MultiPath: Multiple Probabilistic Anchor Trajectory Hypotheses for Behavior Prediction
Yuning Chai, Benjamin Sapp, Mayank Bansal, Dragomir Anguelov

TL;DR
MultiPath is a probabilistic trajectory prediction model that efficiently generates multi-modal future human behavior distributions using fixed anchors, outperforming sampling methods in accuracy and efficiency.
Contribution
The paper introduces MultiPath, a novel model that predicts multi-modal future trajectories with a fixed set of anchors, enabling efficient and accurate probabilistic behavior prediction.
Findings
Achieves more accurate predictions than baselines.
Requires only one inference pass for multi-modal outputs.

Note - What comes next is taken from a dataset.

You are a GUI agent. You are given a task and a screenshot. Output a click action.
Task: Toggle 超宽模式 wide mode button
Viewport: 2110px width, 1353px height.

Uses fewer trajectories compared to sampling methods.
Abstract
Predicting human behavior is a difficult and crucial task required for motion planning. It is challenging in large part due to the highly uncertain and multi-modal set of possible outcomes in real-world domains such as autonomous driving. Beyond single MAP trajectory prediction, obtaining an accurate probability distribution of the future is an area of active interest. We present MultiPath, which leverages a fixed set of future state-sequence anchors that correspond to modes of the trajectory distribution. At inference, our model predicts a discrete distribution over the anchors and, for each anchor, regresses offsets from anchor waypoints along with uncertainties, yielding a Gaussian mixture at each time step. Our model is efficient, requiring only one forward inference pass to obtain multi-modal future distributions, and the output is parametric, allowing compact communication and…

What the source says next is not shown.